Pseudogout is linked to the presence of calcium pyrophosphate dihydrate crystals inside the affected joint. These crystals multiply becoming more numerous as you age. However, most individuals having these crystal deposits may never develop pseudogout. It is still not clear why some people have symptoms and others do not.
When do you need to see a doctor?
If you are experiencing any of the following symptoms such as sudden swelling of your joints, with severe pain in your joints or having trouble moving around, you must visit a doctor.
Call 1860-500-1066 to book an appointment.
What are the risk factors associated with pseudogout?
The risk factors for pseudogout may include:
Family history of pseudogout
- Too much iron in the blood
- Hypothyroidism (less active thyroid)
- Hyperparathyroidism (over active parathyroid gland)
- Deficiency of magnesium
- Other medical conditions such as osteoarthritis and rheumatoid arthritis
What are the treatment options for pseudogout?
The treatment methods recommended by doctors include:
- Medications: Doctors will prescribe NSAIDs (Non-Steroidal Anti Inflammatory Drugs) to help reduce the swelling and pain in the joints. Other than NSAIDs, your doctor may also recommend corticosteroids. Low-dose pills of the gout drug Cochicine is effective for pseudogout as wll. If you suffer from frequent episodes of pseudogout, your doctor may suggest you to take colchicine daily as a preventive measure
- Joint drainage and steroid injections may also help .
- Your doctor will recommend that you take a lot of rest.
- You can apply ice packs to reduce swelling
If you are experiencing any pain or swelling in your joints, please visit the doctor .
Call 1860-500-1066 to book an appointment.

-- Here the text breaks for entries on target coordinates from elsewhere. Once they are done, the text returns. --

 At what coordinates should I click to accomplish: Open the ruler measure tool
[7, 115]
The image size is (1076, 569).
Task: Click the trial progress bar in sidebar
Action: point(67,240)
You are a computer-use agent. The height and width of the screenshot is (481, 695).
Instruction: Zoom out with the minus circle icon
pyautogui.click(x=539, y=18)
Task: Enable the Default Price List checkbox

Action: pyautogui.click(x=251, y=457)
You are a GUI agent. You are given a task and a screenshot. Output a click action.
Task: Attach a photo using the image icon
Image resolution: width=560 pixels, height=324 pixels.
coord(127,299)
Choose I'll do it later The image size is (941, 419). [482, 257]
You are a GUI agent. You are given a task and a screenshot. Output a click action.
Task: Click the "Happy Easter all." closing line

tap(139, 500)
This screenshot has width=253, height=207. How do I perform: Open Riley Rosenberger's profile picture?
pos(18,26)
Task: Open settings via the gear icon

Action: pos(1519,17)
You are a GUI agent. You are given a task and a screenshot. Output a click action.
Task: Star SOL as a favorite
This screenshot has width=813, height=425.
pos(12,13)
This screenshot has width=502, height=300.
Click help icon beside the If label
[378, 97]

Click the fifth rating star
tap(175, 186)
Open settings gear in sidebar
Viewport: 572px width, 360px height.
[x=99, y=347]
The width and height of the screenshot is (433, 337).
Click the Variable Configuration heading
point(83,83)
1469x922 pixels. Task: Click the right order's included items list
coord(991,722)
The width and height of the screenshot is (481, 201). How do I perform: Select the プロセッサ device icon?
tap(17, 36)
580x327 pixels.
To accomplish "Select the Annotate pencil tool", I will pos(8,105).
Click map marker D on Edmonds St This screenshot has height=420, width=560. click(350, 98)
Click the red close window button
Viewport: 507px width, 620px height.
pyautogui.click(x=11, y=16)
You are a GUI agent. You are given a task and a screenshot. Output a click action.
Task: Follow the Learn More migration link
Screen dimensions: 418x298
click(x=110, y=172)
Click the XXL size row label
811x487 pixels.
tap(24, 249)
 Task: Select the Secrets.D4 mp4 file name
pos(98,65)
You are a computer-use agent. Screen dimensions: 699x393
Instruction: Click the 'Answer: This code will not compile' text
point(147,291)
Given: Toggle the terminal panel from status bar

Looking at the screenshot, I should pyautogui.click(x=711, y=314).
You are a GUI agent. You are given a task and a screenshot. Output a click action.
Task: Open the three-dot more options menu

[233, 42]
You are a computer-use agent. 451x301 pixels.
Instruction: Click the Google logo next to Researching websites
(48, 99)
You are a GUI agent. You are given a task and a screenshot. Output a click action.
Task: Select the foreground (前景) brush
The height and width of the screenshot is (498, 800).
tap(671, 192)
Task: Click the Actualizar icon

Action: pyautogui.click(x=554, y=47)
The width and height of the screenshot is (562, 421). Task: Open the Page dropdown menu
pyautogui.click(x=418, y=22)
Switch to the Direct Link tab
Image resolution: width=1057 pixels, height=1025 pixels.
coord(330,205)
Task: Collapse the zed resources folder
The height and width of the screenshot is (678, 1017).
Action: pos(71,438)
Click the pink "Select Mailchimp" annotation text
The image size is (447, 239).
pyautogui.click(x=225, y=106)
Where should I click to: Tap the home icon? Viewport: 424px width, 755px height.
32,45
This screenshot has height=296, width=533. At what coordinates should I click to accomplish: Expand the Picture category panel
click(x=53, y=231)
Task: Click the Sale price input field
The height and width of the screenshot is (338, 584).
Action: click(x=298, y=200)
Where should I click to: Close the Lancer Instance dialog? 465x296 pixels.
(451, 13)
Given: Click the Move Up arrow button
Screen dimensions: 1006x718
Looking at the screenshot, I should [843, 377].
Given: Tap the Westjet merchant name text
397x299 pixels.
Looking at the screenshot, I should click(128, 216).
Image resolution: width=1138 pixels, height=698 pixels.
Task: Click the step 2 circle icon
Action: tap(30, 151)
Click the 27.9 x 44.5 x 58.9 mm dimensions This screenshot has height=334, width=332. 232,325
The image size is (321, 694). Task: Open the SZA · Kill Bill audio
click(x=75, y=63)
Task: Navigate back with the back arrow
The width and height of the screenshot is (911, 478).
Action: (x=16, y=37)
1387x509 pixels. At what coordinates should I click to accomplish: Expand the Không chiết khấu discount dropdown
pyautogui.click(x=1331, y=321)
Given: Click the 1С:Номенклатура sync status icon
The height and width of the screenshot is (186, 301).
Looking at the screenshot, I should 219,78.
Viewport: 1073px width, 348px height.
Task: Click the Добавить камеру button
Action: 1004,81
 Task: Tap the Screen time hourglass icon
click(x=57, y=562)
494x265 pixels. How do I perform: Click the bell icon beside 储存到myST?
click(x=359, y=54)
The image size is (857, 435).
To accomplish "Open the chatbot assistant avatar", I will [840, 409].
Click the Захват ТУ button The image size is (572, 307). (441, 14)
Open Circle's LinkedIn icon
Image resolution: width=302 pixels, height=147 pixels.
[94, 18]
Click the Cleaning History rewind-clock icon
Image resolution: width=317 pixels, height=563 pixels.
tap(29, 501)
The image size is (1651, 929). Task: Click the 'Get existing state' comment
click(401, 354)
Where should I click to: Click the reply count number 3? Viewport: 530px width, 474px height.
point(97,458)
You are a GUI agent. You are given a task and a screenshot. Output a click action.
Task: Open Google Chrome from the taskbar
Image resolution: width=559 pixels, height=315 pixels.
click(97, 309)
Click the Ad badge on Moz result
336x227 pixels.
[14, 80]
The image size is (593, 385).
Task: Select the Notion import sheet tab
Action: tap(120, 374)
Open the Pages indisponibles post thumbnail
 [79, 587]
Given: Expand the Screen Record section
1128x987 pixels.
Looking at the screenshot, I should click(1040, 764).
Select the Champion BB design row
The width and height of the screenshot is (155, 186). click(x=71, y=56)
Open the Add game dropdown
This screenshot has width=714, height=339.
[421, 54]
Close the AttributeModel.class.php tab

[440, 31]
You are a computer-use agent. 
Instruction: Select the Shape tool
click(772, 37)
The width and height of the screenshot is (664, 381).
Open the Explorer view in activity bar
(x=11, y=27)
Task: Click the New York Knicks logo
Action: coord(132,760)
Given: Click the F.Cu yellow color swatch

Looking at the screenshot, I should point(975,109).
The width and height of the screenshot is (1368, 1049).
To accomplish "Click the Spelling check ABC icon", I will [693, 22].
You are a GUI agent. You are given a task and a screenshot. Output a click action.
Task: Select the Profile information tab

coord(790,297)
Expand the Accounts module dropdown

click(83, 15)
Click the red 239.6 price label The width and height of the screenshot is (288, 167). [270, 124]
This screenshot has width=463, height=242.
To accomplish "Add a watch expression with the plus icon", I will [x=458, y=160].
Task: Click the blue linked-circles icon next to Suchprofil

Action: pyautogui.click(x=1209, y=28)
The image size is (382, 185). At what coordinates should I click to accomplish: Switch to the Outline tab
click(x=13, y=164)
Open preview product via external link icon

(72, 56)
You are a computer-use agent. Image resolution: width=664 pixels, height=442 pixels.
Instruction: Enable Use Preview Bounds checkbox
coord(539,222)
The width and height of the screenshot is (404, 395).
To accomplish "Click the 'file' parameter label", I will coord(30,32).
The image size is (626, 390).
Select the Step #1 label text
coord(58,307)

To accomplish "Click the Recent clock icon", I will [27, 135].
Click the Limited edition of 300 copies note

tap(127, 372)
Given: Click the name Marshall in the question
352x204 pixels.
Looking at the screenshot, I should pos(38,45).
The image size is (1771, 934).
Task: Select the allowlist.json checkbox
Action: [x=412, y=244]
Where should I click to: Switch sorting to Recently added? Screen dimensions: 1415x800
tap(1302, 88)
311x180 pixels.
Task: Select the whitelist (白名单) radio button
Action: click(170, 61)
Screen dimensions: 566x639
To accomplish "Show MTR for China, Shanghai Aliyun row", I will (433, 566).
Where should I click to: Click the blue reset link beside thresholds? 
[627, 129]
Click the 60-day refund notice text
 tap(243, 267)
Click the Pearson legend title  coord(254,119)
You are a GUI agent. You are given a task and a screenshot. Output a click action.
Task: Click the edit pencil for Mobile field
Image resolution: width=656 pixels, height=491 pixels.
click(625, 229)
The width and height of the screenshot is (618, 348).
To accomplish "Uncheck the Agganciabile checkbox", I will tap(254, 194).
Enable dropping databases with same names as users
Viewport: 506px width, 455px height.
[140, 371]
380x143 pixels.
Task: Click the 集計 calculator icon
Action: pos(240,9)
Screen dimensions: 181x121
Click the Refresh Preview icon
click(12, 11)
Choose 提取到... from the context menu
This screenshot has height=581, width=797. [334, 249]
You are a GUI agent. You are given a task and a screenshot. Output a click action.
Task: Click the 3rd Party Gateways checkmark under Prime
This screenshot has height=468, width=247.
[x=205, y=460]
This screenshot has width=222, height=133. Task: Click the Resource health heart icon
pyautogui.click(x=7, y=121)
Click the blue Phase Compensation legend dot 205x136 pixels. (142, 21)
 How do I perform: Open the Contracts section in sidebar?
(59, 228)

Pseudogout is a medical condition that refers to the accumulation of crystals in joints. This, in turn, causes fluid to build up and damage cartilage. The symptoms of pseudogout include swelling of the joints and excessive pain.
Old age, family history and previous injuries make a person more vulnerable to developing pseudogout. The most common methods of treatment for pseudogout include medications such as anti-inflammatory drugs .
Frequently Asked Questions (FAQs)
Can I prevent pseudogout?
Unfortunately, there is no way of preventing pseudogout. But early diagnosis and treatment can help manage pseudogout.
Can I develop pseudogout at a younger age?
It is not clear why crystals form in the joints and cause pseudogout. However, the risk may increase with age
Are there any complications associated with pseudogout?
The fluid buildup in the joints can cause damage to joints and cartilage. It can also speed up developing diseases such as cysts or bone spurs. Pseudogout can also cause loss of cartilage.